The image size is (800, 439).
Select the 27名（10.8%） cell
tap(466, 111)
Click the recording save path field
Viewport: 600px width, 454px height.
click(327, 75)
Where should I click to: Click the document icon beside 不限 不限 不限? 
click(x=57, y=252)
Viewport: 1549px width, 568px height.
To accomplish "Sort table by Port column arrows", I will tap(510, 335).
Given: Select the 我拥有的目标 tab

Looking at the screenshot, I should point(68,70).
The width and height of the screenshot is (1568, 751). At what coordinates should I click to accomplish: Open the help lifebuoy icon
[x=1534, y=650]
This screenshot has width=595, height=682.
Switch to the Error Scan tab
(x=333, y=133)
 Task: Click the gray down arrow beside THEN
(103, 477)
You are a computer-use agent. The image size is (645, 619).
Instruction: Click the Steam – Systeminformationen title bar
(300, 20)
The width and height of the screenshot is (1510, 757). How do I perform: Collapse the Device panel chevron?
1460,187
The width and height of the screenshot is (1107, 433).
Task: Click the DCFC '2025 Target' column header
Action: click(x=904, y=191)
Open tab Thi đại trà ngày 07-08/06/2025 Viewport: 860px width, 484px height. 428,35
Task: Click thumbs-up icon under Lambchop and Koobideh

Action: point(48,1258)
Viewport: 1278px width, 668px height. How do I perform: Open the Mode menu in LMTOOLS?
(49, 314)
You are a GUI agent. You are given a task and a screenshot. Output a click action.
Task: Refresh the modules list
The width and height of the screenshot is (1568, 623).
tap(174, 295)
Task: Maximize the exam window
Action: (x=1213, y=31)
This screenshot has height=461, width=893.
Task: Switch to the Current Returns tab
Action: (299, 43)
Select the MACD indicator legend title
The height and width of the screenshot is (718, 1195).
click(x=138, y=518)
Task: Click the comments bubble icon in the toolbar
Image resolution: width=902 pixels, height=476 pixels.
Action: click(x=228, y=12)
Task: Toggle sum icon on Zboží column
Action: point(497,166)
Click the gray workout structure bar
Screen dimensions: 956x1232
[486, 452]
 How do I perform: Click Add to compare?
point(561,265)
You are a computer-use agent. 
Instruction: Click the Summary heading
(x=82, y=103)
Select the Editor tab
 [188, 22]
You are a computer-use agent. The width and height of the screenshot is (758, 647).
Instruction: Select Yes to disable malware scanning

» **Task goal**
Rewrite all of the items above as a numbered list with one line per entry, leaving out the blank lines.

» **Exercise output**
1. The image size is (800, 439).
2. Select the 27名（10.8%） cell
3. tap(466, 111)
4. Click the recording save path field
5. Viewport: 600px width, 454px height.
6. click(327, 75)
7. Where should I click to: Click the document icon beside 不限 不限 不限? 
8. click(x=57, y=252)
9. Viewport: 1549px width, 568px height.
10. To accomplish "Sort table by Port column arrows", I will tap(510, 335).
11. Given: Select the 我拥有的目标 tab
12. Looking at the screenshot, I should point(68,70).
13. The width and height of the screenshot is (1568, 751). At what coordinates should I click to accomplish: Open the help lifebuoy icon
14. [x=1534, y=650]
15. This screenshot has width=595, height=682.
16. Switch to the Error Scan tab
17. (x=333, y=133)
18.  Task: Click the gray down arrow beside THEN
19. (103, 477)
20. You are a computer-use agent. The image size is (645, 619).
21. Instruction: Click the Steam – Systeminformationen title bar
22. (300, 20)
23. The width and height of the screenshot is (1510, 757). How do I perform: Collapse the Device panel chevron?
24. 1460,187
25. The width and height of the screenshot is (1107, 433).
26. Task: Click the DCFC '2025 Target' column header
27. Action: click(x=904, y=191)
28. Open tab Thi đại trà ngày 07-08/06/2025 Viewport: 860px width, 484px height. 428,35
29. Task: Click thumbs-up icon under Lambchop and Koobideh
30. Action: point(48,1258)
31. Viewport: 1278px width, 668px height. How do I perform: Open the Mode menu in LMTOOLS?
32. (49, 314)
33. You are a GUI agent. You are given a task and a screenshot. Output a click action.
34. Task: Refresh the modules list
35. The width and height of the screenshot is (1568, 623).
36. tap(174, 295)
37. Task: Maximize the exam window
38. Action: (x=1213, y=31)
39. This screenshot has height=461, width=893.
40. Task: Switch to the Current Returns tab
41. Action: (299, 43)
42. Select the MACD indicator legend title
43. The height and width of the screenshot is (718, 1195).
44. click(x=138, y=518)
45. Task: Click the comments bubble icon in the toolbar
46. Image resolution: width=902 pixels, height=476 pixels.
47. Action: click(x=228, y=12)
48. Task: Toggle sum icon on Zboží column
49. Action: point(497,166)
50. Click the gray workout structure bar
51. Screen dimensions: 956x1232
52. [486, 452]
53.  How do I perform: Click Add to compare?
54. point(561,265)
55. You are a computer-use agent. 
56. Instruction: Click the Summary heading
57. (x=82, y=103)
58. Select the Editor tab
59.  [188, 22]
60. You are a computer-use agent. The width and height of the screenshot is (758, 647).
61. Instruction: Select Yes to disable malware scanning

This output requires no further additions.